North Korean hackers stole less in 2023 despite more breaches — Chainalysis

Hacking groups linked to the Democratic People’s Republic of Korea (DPRK) stole less crypto despite ramping up their efforts and diversifying their targets in 2023, according to the latest report released by blockchain analytics firm Chainalysis.

In 2022, crypto lost from North Korea-linked exploits reached $1.7 billion through 15 hacking incidents. In 2023, Chainalysis estimated that the hacking groups stole about $1 billion worth of crypto from 20 hacks. This shows that despite having more exploits, the hackers could not surpass the value of their illicit gains in the previous year despite having more exploits. 
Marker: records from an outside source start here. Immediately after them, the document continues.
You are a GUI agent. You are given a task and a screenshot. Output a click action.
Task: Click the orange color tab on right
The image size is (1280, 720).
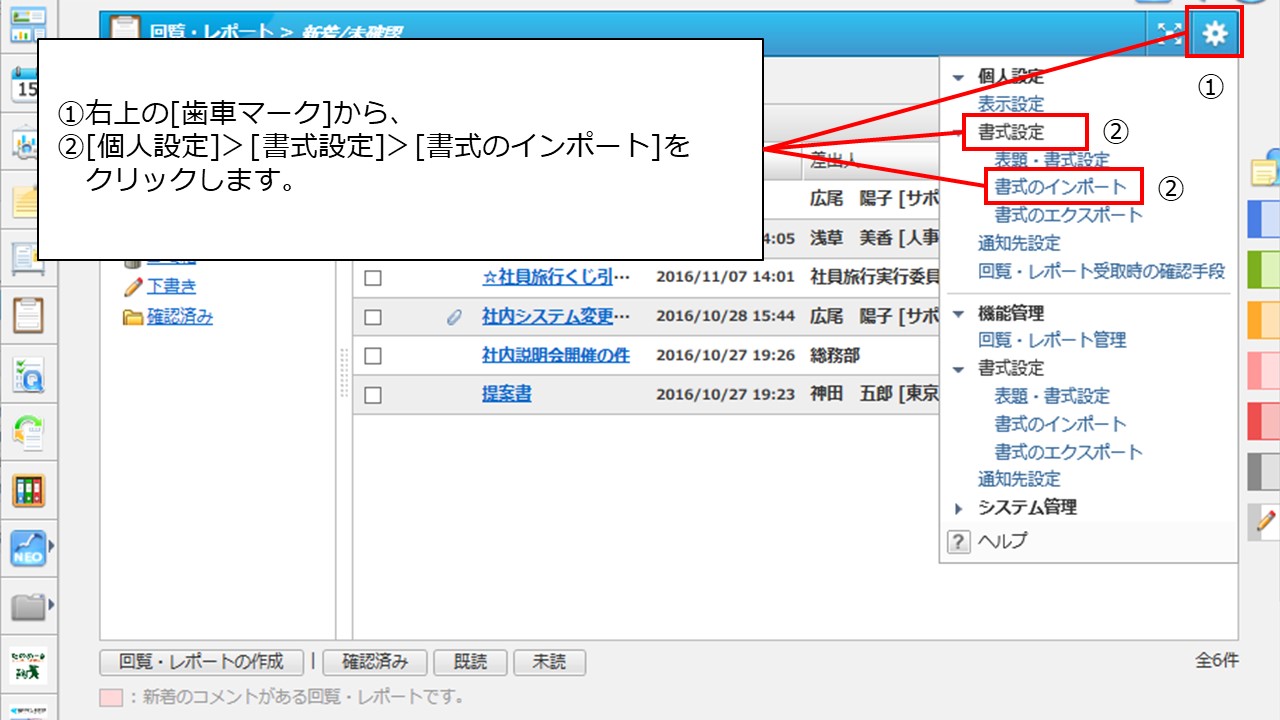coord(1264,320)
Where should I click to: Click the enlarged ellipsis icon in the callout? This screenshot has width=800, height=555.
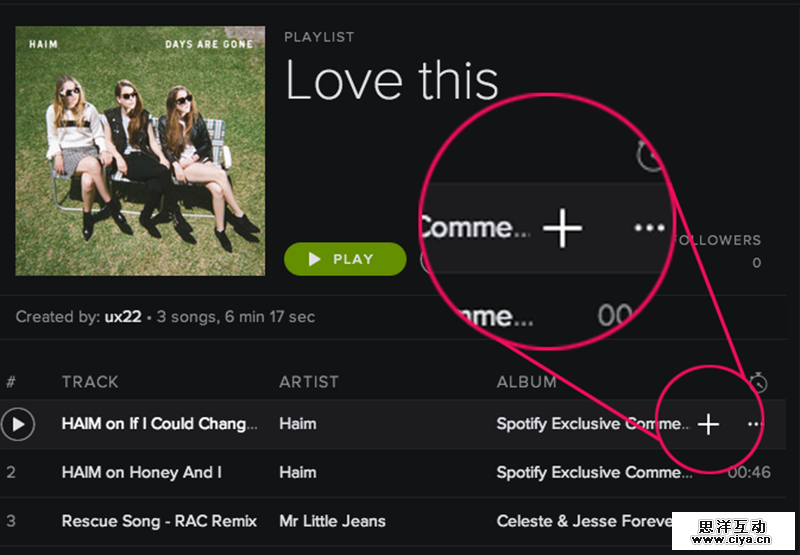(649, 229)
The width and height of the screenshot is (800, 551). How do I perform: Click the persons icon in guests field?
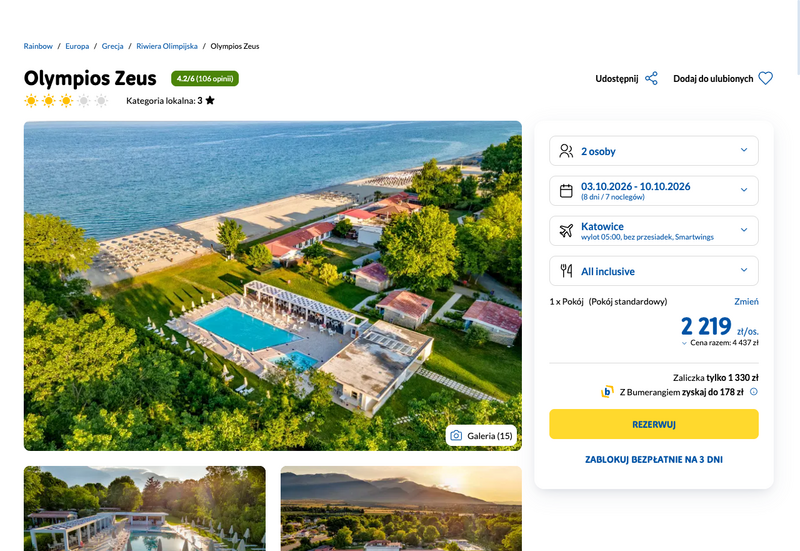[x=566, y=151]
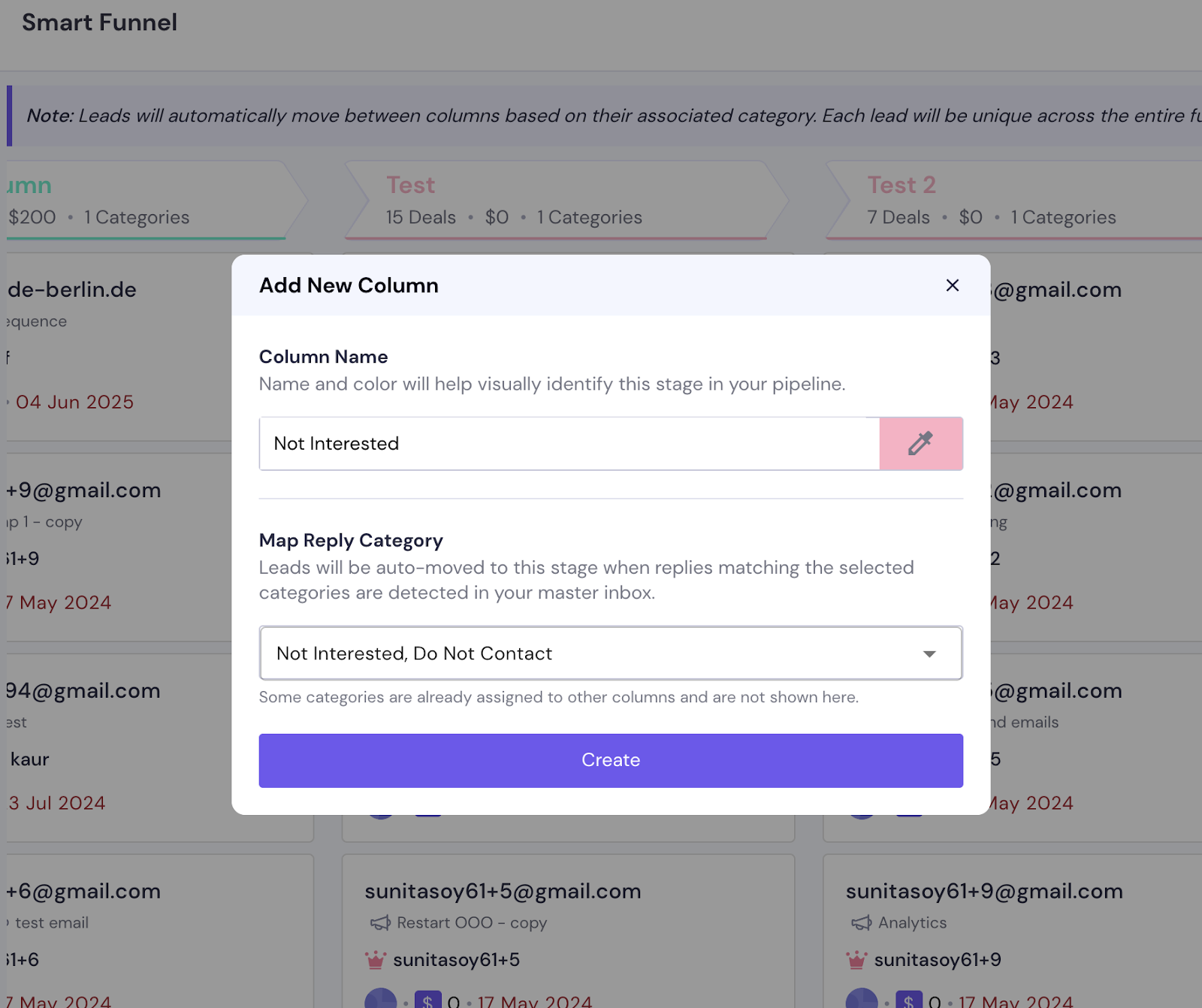Open the color picker eyedropper
Viewport: 1202px width, 1008px height.
tap(920, 443)
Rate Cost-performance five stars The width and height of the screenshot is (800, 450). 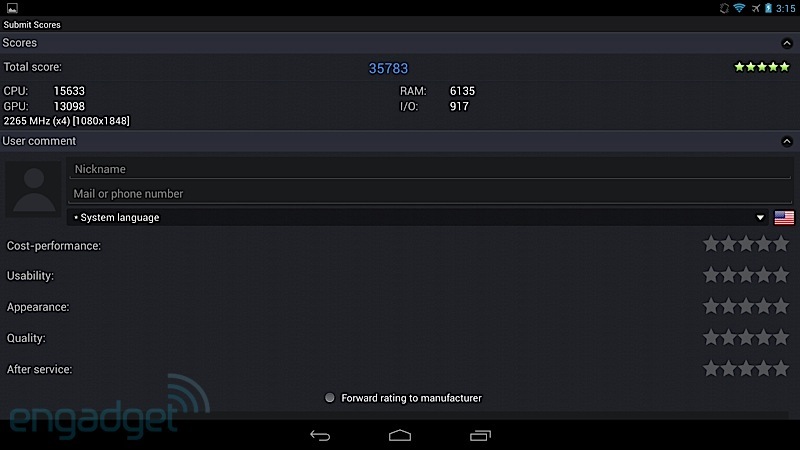point(781,244)
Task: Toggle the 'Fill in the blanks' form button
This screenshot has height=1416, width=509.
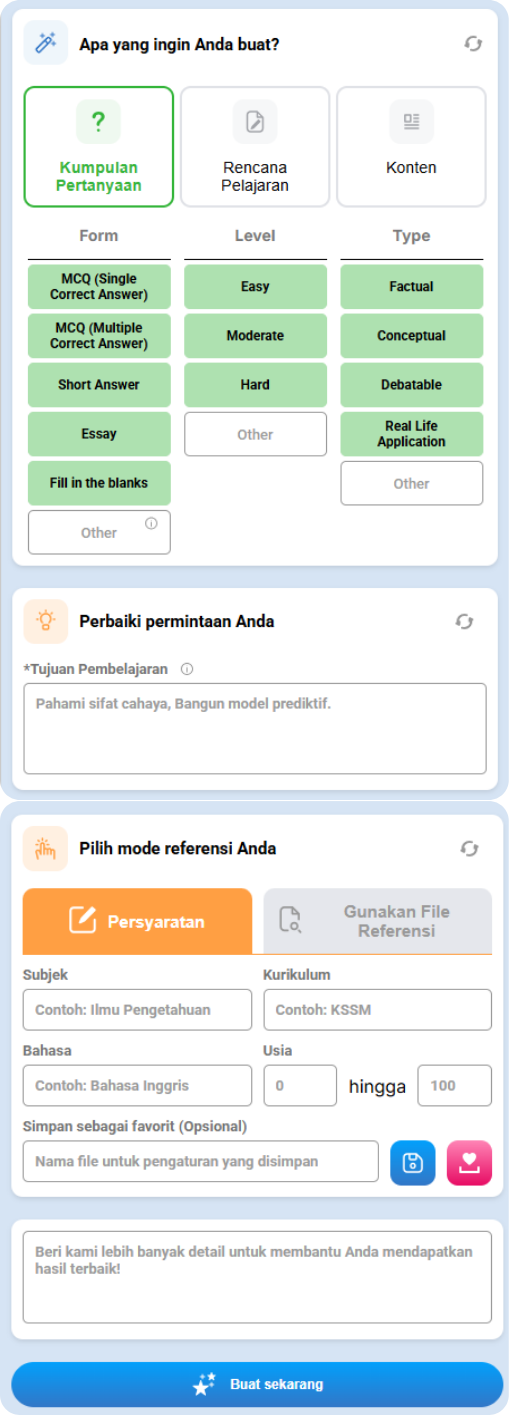Action: 99,483
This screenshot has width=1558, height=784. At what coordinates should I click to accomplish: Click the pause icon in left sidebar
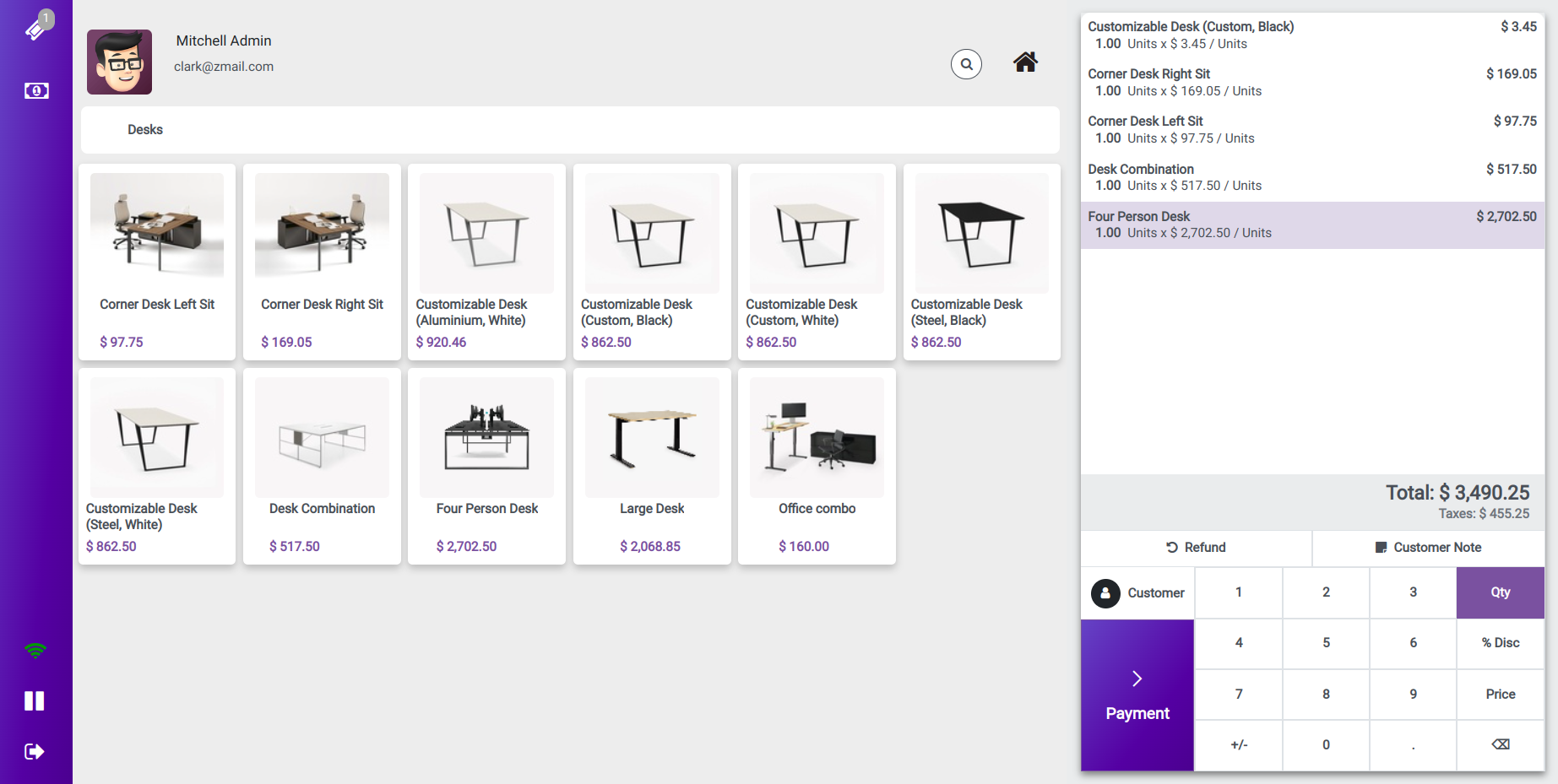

Erin Plante, the vice president of investigations at Chainalysis, expects that hacks linked to North Korea will continue to become more sophisticated and diverse. With their ill-gotten gains from decentralized finance (DeFi) protocols becoming less due to security improvements, Plante explained that North Korean hackers diversified and targeted centralized services and wallets. 


The executive further noted that in 2023, DPRK-linked hackers preferred phishing and social engineering. Plante described these attack vectors as “age-old” hacking tactics that can be prevented through employee education and awareness. Plante said: 

“General security practices are an important foundation for a strong cybersecurity strategy, and organizations should ensure that every employee is vigilant and up to speed with the technical aspect of cyber defenses.”

Plante also shared that they’ve noticed a pattern regarding DPRK-linked attacks. The executive said that the hackers tend to spend more time in the networks, highlighting the need for increased network monitoring and security. 

According to Plante, DeFi protocols that might be vulnerable to on-chain failures should employ systems that monitor on-chain activities. On the other hand, platforms vulnerable to off-chain risks must reduce their reliance on centralized products and services. 

Overall, the executive expects North Korean hackers to continue looking for opportunities to steal significant funds wherever they can. “Their ability to rapidly evolve, as doors are closed to them, continues to make them an advanced foe.”